As for they will struggle. They will be on 1500 a month for the two of them. Of course they will survive. There's people including families all over the country that are on this and less. Even with £600 a month for rent that still leaves £900 for everything else. Gas and electric will be minimal because they will be out every day. Ct will be reduced because only he will be paying unless he's on 195 then he's exempt. So that's 600 a month at least for food after all bills.

AnyFucker · 20/03/2017 09:11

How long has the 19yo been having underage sex with this girl ?

She is not 16 until July. So I am assuming they have been "together" for some time if they are planning to set up home. So I am thinking 14 ?

This situation should not have got this far in the first place.

Cantseethewoods · 20/03/2017 09:12

So that's 600 a month at least for food after all bills.

Yes, assuming the DD gets this GBP600 a month job, which as I pointed out up thread equates to 150 hours at NMW - hardly PT.

I find it quite sad that in this day and age there's someone whose aspirations age 15 extend to shopping at Lidl, setting up DDs for the bills and working round the clock to pay for it all.

Surely that's what you settle for when it all goes tits up. It's not meant to be your starting point.

FauxFox · 20/03/2017 09:14

Does the BF have a car to commute to work? Would it be an option to see if they would consider him moving in with her at your house (paying rent and share of bills) for 6 months/a year to try it out and save up some cash so if they do move out together they can afford a deposit/furniture etc?

AnyFucker · 20/03/2017 09:14

I am not getting all the talk about finances.
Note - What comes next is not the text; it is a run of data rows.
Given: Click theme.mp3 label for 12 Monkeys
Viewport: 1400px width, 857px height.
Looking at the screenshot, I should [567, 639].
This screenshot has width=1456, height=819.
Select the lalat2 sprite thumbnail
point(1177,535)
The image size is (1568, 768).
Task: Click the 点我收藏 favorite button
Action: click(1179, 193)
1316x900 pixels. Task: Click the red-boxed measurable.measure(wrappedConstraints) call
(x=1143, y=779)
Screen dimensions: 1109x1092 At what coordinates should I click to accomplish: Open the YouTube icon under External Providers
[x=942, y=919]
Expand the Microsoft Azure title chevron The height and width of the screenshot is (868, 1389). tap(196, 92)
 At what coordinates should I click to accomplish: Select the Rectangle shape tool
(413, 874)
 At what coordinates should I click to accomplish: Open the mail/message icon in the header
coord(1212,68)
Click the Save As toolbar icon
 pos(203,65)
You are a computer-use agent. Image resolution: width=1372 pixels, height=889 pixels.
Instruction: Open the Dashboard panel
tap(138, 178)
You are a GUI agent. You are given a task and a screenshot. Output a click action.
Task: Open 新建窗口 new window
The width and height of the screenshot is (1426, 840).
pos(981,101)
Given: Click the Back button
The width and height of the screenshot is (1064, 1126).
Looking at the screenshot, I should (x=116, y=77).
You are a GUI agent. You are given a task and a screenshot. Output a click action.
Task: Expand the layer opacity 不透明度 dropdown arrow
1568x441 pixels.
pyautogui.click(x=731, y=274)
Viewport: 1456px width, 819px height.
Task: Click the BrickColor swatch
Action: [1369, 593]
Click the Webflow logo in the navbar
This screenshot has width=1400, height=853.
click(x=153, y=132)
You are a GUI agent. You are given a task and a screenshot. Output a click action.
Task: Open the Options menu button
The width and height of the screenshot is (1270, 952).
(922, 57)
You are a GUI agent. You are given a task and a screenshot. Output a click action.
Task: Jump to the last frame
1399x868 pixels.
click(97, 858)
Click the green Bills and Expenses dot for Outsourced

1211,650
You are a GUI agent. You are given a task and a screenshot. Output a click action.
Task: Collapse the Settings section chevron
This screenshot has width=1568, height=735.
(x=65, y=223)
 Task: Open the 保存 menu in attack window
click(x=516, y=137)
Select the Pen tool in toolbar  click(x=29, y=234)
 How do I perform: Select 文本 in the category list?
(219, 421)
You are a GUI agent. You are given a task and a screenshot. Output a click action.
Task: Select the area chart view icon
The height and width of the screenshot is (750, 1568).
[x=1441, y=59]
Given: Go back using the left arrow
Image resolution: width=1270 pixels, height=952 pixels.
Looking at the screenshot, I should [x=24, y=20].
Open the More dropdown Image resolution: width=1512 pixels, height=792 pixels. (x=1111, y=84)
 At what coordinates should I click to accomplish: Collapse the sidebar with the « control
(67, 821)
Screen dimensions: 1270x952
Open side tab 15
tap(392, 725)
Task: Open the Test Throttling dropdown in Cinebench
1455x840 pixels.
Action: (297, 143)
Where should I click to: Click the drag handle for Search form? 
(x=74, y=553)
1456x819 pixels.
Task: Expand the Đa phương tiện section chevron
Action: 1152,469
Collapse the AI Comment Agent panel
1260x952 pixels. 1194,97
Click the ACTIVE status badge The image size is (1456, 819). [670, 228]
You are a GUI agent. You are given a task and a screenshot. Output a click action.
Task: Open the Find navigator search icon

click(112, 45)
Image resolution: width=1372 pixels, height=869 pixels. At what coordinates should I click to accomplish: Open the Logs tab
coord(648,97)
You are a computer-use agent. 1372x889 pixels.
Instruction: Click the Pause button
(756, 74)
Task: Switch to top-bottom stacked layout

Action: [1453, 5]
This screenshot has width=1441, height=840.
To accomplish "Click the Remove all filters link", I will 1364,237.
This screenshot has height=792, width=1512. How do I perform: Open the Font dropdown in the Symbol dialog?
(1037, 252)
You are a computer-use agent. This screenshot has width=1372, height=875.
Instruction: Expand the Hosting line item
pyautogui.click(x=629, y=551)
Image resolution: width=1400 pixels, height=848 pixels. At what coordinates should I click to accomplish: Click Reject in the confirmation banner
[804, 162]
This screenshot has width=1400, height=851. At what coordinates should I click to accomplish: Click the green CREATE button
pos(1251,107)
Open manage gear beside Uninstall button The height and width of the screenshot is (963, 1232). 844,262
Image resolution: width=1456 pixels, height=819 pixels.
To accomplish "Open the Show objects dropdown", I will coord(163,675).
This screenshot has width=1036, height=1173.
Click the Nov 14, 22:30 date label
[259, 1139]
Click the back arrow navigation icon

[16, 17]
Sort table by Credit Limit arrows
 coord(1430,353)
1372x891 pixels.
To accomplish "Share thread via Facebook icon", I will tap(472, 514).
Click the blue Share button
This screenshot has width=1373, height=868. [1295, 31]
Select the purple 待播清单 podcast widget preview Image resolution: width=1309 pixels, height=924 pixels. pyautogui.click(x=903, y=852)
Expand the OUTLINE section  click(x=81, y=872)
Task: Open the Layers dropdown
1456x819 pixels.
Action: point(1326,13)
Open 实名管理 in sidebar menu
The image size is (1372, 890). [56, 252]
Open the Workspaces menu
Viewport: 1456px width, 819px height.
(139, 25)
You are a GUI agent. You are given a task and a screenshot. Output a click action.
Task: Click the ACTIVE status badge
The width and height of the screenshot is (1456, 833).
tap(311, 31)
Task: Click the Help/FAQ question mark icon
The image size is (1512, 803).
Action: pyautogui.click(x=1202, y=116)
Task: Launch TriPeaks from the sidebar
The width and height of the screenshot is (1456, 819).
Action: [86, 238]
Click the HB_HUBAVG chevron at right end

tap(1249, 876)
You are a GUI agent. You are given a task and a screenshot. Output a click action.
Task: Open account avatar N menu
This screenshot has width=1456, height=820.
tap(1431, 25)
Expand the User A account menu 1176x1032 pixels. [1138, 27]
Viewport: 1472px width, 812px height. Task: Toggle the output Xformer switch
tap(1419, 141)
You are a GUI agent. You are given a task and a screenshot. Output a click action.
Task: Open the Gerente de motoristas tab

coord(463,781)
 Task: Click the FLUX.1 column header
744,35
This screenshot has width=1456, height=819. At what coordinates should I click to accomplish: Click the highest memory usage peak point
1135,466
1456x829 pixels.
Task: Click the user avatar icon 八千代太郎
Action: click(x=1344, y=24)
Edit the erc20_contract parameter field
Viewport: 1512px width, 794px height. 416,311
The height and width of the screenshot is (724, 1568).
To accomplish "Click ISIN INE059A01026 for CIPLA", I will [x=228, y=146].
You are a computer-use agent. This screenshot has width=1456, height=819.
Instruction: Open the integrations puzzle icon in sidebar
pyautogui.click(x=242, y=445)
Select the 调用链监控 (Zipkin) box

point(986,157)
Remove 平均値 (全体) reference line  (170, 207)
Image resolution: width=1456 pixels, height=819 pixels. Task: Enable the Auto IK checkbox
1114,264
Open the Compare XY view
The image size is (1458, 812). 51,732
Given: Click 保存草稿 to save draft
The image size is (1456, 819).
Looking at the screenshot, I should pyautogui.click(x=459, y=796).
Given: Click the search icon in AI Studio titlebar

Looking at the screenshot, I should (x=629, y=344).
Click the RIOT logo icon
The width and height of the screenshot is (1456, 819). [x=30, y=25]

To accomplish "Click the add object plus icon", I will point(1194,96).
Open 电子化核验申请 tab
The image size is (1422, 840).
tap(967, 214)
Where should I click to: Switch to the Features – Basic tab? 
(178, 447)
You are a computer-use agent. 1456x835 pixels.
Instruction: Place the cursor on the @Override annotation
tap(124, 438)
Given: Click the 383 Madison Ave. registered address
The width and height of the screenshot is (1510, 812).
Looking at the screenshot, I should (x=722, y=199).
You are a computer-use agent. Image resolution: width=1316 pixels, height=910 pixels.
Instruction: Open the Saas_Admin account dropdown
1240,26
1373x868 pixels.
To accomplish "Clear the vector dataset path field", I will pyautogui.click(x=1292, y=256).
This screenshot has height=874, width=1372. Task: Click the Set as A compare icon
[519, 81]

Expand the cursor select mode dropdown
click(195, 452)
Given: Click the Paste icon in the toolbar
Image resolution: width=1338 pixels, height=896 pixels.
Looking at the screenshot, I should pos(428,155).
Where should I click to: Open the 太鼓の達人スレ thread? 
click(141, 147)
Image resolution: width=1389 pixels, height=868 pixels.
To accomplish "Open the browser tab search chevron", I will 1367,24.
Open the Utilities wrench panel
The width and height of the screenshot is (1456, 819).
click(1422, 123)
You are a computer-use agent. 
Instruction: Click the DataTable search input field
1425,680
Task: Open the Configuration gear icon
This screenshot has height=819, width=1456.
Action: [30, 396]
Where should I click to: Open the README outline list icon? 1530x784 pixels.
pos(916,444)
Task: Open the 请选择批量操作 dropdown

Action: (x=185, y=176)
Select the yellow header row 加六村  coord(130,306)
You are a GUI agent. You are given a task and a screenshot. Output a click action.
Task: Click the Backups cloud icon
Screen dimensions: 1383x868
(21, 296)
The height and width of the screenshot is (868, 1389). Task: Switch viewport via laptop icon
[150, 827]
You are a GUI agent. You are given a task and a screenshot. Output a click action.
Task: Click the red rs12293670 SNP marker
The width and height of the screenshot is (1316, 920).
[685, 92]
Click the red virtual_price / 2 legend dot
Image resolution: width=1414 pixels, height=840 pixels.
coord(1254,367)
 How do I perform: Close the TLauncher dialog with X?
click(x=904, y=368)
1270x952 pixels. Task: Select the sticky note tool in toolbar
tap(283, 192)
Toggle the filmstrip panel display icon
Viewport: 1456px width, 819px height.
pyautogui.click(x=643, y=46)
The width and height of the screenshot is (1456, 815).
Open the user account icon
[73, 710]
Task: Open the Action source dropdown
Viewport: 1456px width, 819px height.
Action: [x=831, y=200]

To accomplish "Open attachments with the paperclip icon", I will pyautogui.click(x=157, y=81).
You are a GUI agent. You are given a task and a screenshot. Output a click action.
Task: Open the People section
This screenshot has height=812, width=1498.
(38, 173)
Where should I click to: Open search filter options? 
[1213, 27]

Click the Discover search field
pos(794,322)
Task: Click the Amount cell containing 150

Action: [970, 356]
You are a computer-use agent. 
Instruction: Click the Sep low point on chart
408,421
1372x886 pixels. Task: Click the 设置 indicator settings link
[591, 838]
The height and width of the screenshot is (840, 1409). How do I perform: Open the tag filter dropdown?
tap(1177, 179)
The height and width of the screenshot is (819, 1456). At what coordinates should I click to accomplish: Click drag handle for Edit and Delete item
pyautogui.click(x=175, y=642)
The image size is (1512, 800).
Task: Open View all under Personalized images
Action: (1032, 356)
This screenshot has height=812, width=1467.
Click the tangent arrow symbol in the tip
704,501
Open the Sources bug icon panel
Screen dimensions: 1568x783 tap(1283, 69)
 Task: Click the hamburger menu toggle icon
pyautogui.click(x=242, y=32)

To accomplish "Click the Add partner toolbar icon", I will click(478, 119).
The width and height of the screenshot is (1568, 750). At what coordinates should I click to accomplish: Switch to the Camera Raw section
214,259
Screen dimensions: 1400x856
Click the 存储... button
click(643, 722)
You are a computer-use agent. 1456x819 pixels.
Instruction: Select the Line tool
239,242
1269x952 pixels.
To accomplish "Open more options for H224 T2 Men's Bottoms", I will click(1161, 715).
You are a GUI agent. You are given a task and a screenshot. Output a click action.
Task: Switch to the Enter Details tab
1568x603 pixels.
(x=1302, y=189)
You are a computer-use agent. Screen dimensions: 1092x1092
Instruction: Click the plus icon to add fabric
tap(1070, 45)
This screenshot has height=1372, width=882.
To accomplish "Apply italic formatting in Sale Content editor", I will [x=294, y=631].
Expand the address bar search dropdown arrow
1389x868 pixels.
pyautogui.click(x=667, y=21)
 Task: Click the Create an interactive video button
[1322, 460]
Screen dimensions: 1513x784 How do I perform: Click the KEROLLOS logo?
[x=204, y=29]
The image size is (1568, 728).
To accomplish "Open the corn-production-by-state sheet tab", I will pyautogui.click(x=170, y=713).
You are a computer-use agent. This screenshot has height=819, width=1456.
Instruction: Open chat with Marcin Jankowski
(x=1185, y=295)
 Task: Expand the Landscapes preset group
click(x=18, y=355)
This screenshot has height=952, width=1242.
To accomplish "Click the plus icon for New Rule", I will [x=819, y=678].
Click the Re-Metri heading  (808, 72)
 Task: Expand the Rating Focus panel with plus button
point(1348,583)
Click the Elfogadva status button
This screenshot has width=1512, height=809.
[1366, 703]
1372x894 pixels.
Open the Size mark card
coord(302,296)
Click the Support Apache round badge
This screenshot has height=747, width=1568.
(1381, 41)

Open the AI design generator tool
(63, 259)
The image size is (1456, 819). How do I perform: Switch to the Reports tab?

It is irrelevant.

This is already a morally corrupt situation. An adult male has been having sex with a 15yo for some considerable time.

Thisrabbitthatrabbit · 20/03/2017 09:15

Me and DP did this on two apprenticeship salaries at 18. We were bringing home about £900 joint. We rented a room and just about managed but it wasn't fun. I would smile, let her get on with it and be ready if she does need to come back.

Don't bail them out if they fall behind on rent though, and definitely do not be their guarantor.

Underthemoonlight · 20/03/2017 09:18

Thankgod for AF glad to see someone else sees sense and sees this situation for what it is, I thought I was going mad that people hadn't picked up on the fact this girl is underage. It never seems to amaze me how people think once there DC turn 16 there an adult they are not, they still restrictions in place e.g drinking alcohol,smoking and gambling surely if they were see as adults they would be able to do all these things.

At 16 they are just leaving school finding their feet on whatever career paths they want to take not setting up house with their older 19 boyfriend.

AndKnowItsSeven · 20/03/2017 09:20

Maybe change the title to 15 year old daughter wants to move in with her groomer/abuser. Then ask for advice. Mine would be contact nspcc and her school.

Underthemoonlight · 20/03/2017 09:23

I wish people would read the op properly before giving advice especially given the fact this girl is legally currently underage and having a relationship with an older lad.